Poèmes

Les Petites Hontes

par André Schmitz

Les petites hontes que vos doigts égrènent dans la poche de votre caban et qui n'ont pas honte de gangrener vos jours - les heureux et les pluvieux.

dites-leur, je vous prie,

qu'elles peuvent venir prendre des repos

dans les poches de mon paletot

- et vous laisser vous refaire une innocence

Au loin, la voix lente et slave de la soprano, dont le chant coule parallèle aux eaux du fleuve...

-
J'emporterais bien quelque chose de vous, lui avait dit celui qui l'avait approchée sans jamais pouvoir la rejoindre.

Et elle lui avait donné, un peu gênée, le meilleur de ce qu'elle ne possédait pas.

C'est la grande mort que chacun porte en soi '

Et c'est peut-être pour mieux la voir et la toucher, cette mort, que des passantes aveugles offrent à chacun yeux et ventre à dévorer, âme et états d'âme
à renifler.

Et c'est la mort - toujours elle -, qui, honteuse, se vautre dans les corps qui la portent si bien.

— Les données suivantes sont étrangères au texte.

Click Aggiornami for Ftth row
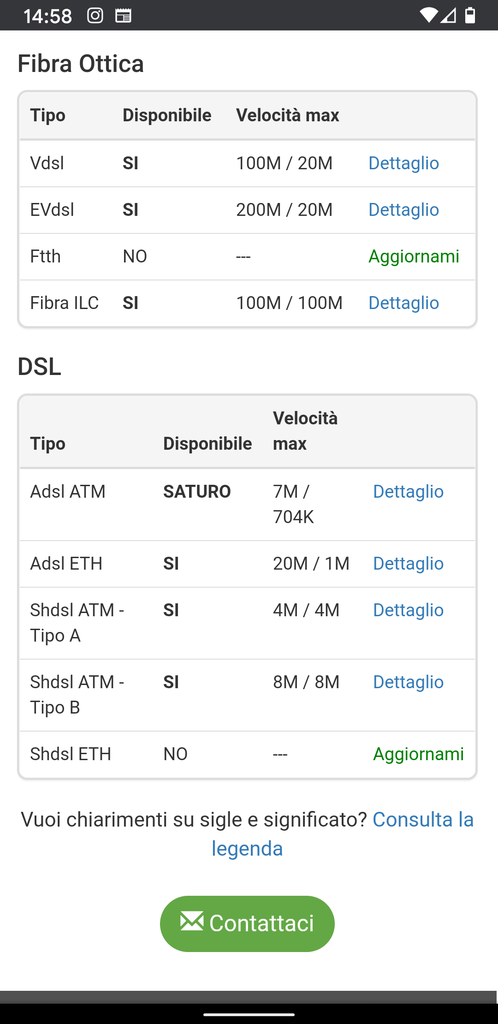Viewport: 498px width, 1024px height. click(414, 257)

Il met votre nom dans sa bouche.

Et commence la lente rumination

de nommer, en broyant d'abord les consonnes,

et puis en savourant les voyelles

dans une tendresse muette de salives

Commence ainsi le crime d'aimer.

Les écailles, les écorces de la mer ont des rugosités couleur rouille.
Le savent bien les passagers clandestins quand le soleil se couche sur les peaux.

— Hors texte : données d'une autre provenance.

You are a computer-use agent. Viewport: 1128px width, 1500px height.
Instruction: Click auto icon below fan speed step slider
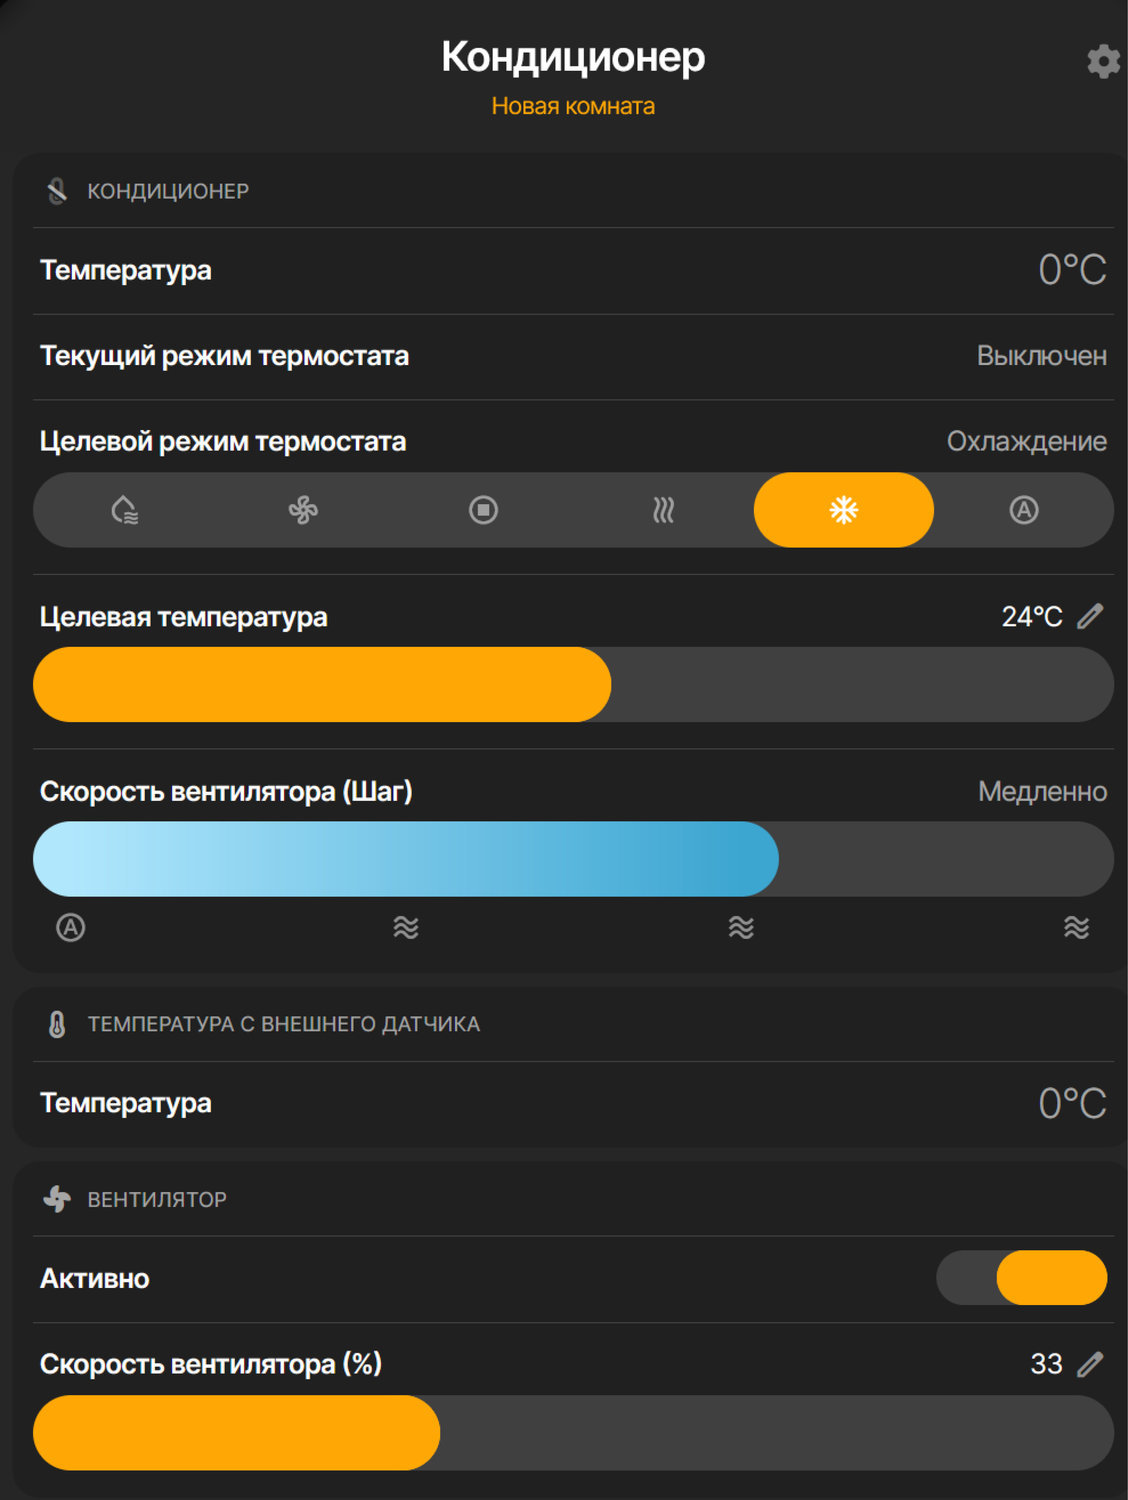(x=71, y=928)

Le ventre des eaux par contre est soyeux.
Le savent bien tous les
Jonas et les noyés

- ces voyageurs du dedans,

et les bateaux ivres dont la quille

éclate, comme on sait,

sur l'ordre d'un capitaine adolescent

On lui a donné la robe de sa fille à renifler.
Elle a humé comme une bête, visage enfoui dans l'étoffe encore chaude.
Elle a hurlé animalement sa douleur

- et son bonheur de pouvoir enfin rejoindre dans la mort l'enfant qui la met au monde.